++++ Selected text ++++

Monday, November 14, 2011

Sideline Judges

Sooner or Later - N.E.R.D. (mp3)
Truth Be Told - Chris Cubeta (mp3)

“Please don’t. Please please please.”
My ear was flush against the wooden door, and I couldn't move, almost as if it had been glued there...
_________

Nothing is easier than judging from the sideline. When you have no skin in the game, when you have no actual responsibilities, when you can create a fictional, hypothetical and heroic version of yourself, insert them into your own imagined version of real events, and play out every detail however you like, it’s easy to judge real people in their real moments.

He should’ve done that differently. How dare she allow that to happen. How can they go on with their daily lives and ignore that. And so on.

The story is long stale, I guess, but I’m still haunted by Penn State, by an alleged child molester, by the chain reaction of choices and reportage that fell short of sufficient, and by the flood of opinions from all over the country about how easy and simple all of this would have been if only they had been in the center of the hurricane rather than these power-hungry jock egotists at Penn State.

Having been a teenage victim myself, how could I let this story quickly die? I have great hope that this story is the beginning of a national wake-up call, that we might finally be at a place, as an entire society, where talking openly about male-on-male sexual abuse is pulled into the light.

I’ve had these conversations. With real people. It’s easier to talk about, to write about, to debate and discuss Two Girls & A Cup than it is to talk about being molested by an older man.

Think about that, please: adults are more comfortable talking openly about having watched a video where two women make out by orally swapping one another’s fecal matter while naked than they are about boys being raped or molested by other men.

The sooner we can talk about it, collectively, with greater comfort than we talk about decapitation or the N-Word, the sooner we'll reduce the number of victims and minimize the recidivism of predators.

++++ Data entries ++++

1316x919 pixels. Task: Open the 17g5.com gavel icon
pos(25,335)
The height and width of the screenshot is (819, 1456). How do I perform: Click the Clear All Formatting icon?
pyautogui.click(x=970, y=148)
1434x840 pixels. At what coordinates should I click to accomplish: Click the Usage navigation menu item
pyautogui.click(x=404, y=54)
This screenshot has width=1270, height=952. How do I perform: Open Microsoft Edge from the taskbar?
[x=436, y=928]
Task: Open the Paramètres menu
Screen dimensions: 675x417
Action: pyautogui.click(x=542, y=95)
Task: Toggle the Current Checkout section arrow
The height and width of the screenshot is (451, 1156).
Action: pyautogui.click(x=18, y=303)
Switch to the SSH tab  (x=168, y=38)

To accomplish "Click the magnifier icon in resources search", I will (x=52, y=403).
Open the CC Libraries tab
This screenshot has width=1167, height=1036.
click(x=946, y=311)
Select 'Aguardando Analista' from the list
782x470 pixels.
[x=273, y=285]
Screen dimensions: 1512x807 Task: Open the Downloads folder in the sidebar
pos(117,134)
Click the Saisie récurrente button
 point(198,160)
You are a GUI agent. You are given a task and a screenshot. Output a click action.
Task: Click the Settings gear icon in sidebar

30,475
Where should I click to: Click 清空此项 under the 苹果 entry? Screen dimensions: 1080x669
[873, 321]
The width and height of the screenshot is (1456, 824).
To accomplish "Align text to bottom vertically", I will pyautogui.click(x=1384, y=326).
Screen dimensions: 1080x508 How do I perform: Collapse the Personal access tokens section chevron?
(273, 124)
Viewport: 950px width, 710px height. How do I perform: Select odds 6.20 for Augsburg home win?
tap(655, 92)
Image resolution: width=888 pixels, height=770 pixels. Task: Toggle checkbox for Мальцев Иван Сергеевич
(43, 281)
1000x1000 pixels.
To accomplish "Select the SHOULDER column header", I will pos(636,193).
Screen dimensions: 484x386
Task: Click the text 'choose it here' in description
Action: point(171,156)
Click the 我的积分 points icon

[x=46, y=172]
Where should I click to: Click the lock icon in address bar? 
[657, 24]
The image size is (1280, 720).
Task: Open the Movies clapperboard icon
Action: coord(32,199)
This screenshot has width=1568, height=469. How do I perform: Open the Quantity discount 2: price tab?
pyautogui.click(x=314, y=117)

++++

__Written request 1__.
According to the Sideline Judges text, what is the writer still haunted by? List every item named.
__Written request 2__.
Rewrite the part of the listing that opens with the line containing "Task: Open the Paramètres menu" and closes with the line containing "point(198,160)", requests included. Increase every coordinate in the answers by 70.
The Sideline Judges text and the listing are unrelated material.

__Worked answer 1__.
- Penn State
- An alleged child molester
- The chain reaction of choices and reportage that fell short of sufficient
- The flood of opinions from all over the country about how easy and simple all of this would have been if only they had been in the center of the hurricane rather than these power-hungry jock egotists at Penn State

__Worked answer 2__.
Task: Open the Paramètres menu
Screen dimensions: 675x417
Action: pyautogui.click(x=612, y=165)
Task: Toggle the Current Checkout section arrow
The height and width of the screenshot is (451, 1156).
Action: pyautogui.click(x=88, y=373)
Switch to the SSH tab  (x=238, y=108)

To accomplish "Click the magnifier icon in resources search", I will (x=122, y=473).
Open the CC Libraries tab
This screenshot has width=1167, height=1036.
click(x=1016, y=381)
Select 'Aguardando Analista' from the list
782x470 pixels.
[x=343, y=355]
Screen dimensions: 1512x807 Task: Open the Downloads folder in the sidebar
pos(187,204)
Click the Saisie récurrente button
 point(268,230)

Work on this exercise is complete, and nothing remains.